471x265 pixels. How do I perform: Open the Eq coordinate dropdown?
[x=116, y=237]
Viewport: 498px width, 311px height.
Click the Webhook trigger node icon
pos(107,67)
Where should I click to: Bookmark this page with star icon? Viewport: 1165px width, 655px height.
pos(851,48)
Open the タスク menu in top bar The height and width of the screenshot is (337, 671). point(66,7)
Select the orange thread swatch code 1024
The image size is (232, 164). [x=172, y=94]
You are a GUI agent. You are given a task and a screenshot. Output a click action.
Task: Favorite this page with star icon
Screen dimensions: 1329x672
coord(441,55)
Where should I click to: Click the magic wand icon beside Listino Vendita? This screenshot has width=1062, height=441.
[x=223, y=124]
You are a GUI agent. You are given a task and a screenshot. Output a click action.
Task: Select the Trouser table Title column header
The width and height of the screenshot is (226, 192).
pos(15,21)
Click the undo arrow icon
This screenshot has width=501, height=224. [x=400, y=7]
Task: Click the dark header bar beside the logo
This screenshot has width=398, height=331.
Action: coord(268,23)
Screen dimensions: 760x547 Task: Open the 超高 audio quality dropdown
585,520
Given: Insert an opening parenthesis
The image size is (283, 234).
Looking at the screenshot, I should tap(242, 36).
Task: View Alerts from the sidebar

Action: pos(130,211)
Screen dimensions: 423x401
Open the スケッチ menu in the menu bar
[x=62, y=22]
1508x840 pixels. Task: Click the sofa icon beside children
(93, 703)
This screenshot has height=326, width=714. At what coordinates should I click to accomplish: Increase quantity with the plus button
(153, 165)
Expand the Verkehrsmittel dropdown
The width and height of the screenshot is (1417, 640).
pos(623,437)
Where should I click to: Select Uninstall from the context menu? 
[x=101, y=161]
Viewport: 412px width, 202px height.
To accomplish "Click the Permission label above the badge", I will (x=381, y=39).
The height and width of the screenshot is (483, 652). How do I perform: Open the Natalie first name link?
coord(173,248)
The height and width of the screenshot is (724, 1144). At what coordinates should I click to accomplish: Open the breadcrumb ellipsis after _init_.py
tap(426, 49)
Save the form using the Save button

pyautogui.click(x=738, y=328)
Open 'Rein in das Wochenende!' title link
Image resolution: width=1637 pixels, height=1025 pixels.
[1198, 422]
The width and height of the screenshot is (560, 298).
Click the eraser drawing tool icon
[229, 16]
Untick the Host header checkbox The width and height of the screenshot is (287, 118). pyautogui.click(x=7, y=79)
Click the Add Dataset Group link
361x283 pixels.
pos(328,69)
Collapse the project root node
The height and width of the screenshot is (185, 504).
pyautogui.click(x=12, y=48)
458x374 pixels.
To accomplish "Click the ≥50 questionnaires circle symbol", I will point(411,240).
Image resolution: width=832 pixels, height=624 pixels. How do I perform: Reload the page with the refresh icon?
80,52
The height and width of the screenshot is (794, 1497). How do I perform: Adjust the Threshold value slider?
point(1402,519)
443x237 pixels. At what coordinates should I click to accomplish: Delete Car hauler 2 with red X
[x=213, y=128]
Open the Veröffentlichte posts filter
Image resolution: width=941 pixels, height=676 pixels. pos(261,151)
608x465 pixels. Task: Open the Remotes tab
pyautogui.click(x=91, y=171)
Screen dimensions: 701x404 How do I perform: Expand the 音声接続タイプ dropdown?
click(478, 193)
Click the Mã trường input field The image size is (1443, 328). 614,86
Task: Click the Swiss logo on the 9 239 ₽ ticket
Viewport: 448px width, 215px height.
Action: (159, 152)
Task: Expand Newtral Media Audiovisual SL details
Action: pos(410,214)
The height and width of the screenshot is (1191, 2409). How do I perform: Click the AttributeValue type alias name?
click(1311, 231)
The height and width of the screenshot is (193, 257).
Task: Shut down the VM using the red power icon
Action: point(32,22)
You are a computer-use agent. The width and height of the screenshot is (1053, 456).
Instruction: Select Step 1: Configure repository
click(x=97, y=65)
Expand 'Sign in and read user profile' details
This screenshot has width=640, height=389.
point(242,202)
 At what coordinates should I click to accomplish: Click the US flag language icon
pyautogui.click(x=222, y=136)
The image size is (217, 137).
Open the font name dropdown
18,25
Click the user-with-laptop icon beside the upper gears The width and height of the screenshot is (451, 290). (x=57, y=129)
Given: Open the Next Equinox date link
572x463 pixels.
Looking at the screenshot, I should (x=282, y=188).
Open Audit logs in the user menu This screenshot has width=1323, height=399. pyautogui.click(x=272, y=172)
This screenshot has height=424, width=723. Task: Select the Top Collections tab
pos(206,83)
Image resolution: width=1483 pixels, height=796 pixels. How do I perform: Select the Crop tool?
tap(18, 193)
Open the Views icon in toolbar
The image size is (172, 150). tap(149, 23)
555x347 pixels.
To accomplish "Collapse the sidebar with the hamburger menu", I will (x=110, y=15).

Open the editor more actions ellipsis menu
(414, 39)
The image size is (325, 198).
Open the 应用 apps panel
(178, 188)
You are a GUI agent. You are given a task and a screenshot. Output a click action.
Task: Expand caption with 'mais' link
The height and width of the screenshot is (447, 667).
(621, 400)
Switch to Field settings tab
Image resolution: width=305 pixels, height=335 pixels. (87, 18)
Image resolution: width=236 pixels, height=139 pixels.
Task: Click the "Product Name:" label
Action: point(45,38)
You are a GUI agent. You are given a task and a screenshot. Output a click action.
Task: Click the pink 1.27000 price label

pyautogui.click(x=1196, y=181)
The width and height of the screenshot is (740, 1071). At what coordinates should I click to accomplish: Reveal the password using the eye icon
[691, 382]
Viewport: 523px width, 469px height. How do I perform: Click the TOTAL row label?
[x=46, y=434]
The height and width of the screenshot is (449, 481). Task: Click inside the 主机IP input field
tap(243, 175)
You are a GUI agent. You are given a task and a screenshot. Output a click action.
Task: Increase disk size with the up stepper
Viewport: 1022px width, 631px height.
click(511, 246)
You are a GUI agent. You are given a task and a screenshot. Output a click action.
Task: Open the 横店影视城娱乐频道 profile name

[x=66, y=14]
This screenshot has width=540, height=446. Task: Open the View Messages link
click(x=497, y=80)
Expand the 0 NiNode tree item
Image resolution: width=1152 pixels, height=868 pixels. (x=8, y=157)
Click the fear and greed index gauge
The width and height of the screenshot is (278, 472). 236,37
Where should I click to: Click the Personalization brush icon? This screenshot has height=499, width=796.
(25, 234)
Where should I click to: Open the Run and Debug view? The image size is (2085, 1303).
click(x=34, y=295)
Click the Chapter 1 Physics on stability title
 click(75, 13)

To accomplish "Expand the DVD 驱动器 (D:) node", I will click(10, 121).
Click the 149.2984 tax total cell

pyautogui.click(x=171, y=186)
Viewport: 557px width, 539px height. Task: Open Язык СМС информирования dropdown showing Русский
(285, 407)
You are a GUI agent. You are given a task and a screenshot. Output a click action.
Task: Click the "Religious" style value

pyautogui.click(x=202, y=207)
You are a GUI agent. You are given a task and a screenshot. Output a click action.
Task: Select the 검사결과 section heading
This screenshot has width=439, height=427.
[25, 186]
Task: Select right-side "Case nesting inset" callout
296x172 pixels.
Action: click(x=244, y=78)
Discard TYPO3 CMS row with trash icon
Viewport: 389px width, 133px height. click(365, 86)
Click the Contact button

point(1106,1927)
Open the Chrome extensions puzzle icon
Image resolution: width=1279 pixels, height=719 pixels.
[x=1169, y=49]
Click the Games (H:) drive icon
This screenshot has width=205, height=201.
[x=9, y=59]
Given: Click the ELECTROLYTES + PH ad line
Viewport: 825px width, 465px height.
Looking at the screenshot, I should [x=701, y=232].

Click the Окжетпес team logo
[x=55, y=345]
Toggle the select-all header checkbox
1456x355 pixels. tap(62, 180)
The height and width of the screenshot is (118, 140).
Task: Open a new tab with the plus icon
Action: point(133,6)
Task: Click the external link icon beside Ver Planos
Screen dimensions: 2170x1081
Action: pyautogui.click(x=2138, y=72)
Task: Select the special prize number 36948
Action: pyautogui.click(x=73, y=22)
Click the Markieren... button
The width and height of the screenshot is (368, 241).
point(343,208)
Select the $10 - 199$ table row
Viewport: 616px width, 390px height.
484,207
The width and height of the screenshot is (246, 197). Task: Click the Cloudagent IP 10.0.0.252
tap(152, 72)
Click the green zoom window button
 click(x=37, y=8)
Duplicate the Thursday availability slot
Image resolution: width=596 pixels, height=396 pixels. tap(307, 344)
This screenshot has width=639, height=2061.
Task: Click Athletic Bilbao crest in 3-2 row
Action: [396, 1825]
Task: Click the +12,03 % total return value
+===+
Stated goal:
Reproduce the data verbatim, starting at its first line and ending after the line that contains "The image size is (232, 164). [x=172, y=94]".

Expected answer:
471x265 pixels. How do I perform: Open the Eq coordinate dropdown?
[x=116, y=237]
Viewport: 498px width, 311px height.
Click the Webhook trigger node icon
pos(107,67)
Where should I click to: Bookmark this page with star icon? Viewport: 1165px width, 655px height.
pos(851,48)
Open the タスク menu in top bar The height and width of the screenshot is (337, 671). point(66,7)
Select the orange thread swatch code 1024
The image size is (232, 164). [x=172, y=94]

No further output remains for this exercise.